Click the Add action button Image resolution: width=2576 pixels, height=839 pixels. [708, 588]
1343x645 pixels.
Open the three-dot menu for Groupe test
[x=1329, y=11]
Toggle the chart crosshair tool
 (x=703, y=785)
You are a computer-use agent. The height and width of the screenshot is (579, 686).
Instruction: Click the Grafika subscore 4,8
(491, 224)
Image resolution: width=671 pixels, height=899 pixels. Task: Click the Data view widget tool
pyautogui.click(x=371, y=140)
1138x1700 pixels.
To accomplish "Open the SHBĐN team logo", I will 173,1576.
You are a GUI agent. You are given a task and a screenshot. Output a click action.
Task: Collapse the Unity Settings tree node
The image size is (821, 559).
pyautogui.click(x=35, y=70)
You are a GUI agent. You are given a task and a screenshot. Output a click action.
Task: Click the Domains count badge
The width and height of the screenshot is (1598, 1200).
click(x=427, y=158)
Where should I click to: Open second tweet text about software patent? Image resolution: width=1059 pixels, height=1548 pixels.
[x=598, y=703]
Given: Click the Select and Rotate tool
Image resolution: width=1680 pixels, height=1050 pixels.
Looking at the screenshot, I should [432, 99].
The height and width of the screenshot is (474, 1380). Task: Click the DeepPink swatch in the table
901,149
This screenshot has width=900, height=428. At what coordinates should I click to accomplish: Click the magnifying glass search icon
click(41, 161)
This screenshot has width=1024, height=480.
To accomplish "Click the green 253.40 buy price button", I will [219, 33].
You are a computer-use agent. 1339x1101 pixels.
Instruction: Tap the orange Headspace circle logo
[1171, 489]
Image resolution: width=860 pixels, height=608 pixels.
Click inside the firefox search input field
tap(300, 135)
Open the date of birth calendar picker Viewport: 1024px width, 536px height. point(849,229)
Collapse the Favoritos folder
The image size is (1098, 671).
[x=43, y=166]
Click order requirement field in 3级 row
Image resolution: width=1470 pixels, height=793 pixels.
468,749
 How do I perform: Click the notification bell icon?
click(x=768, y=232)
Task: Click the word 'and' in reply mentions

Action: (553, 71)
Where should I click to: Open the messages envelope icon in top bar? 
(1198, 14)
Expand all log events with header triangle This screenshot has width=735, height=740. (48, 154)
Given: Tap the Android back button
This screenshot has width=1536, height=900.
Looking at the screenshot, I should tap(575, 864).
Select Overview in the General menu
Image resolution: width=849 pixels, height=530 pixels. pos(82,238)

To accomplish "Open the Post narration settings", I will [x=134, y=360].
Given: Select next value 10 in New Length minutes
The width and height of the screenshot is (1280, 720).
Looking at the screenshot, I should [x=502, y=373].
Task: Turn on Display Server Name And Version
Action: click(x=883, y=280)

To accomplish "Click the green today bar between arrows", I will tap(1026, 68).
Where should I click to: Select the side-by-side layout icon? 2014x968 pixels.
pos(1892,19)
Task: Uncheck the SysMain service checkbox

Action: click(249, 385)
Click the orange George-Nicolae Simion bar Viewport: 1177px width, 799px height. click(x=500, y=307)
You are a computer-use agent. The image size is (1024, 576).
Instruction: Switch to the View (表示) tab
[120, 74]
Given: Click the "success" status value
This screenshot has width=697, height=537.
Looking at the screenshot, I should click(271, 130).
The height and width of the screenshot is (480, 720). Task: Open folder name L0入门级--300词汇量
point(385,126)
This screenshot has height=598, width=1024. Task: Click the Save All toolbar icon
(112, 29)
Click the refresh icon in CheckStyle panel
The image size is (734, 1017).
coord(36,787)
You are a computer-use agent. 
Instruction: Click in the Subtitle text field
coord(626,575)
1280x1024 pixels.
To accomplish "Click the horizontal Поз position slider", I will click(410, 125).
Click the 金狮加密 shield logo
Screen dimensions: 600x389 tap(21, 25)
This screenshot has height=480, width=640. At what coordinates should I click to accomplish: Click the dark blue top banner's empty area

» **TASK STATEMENT**
In restating the data, begin at its first line, reproduce each line word for word, and conclude with the line that contains "Collapse the Favoritos folder".

» **EXERCISE ANSWER**
Click the Add action button Image resolution: width=2576 pixels, height=839 pixels. [708, 588]
1343x645 pixels.
Open the three-dot menu for Groupe test
[x=1329, y=11]
Toggle the chart crosshair tool
 (x=703, y=785)
You are a computer-use agent. The height and width of the screenshot is (579, 686).
Instruction: Click the Grafika subscore 4,8
(491, 224)
Image resolution: width=671 pixels, height=899 pixels. Task: Click the Data view widget tool
pyautogui.click(x=371, y=140)
1138x1700 pixels.
To accomplish "Open the SHBĐN team logo", I will 173,1576.
You are a GUI agent. You are given a task and a screenshot. Output a click action.
Task: Collapse the Unity Settings tree node
The image size is (821, 559).
pyautogui.click(x=35, y=70)
You are a GUI agent. You are given a task and a screenshot. Output a click action.
Task: Click the Domains count badge
The width and height of the screenshot is (1598, 1200).
click(x=427, y=158)
Where should I click to: Open second tweet text about software patent? Image resolution: width=1059 pixels, height=1548 pixels.
[x=598, y=703]
Given: Click the Select and Rotate tool
Image resolution: width=1680 pixels, height=1050 pixels.
Looking at the screenshot, I should [432, 99].
The height and width of the screenshot is (474, 1380). Task: Click the DeepPink swatch in the table
901,149
This screenshot has width=900, height=428. At what coordinates should I click to accomplish: Click the magnifying glass search icon
click(41, 161)
This screenshot has width=1024, height=480.
To accomplish "Click the green 253.40 buy price button", I will [219, 33].
You are a computer-use agent. 1339x1101 pixels.
Instruction: Tap the orange Headspace circle logo
[1171, 489]
Image resolution: width=860 pixels, height=608 pixels.
Click inside the firefox search input field
tap(300, 135)
Open the date of birth calendar picker Viewport: 1024px width, 536px height. point(849,229)
Collapse the Favoritos folder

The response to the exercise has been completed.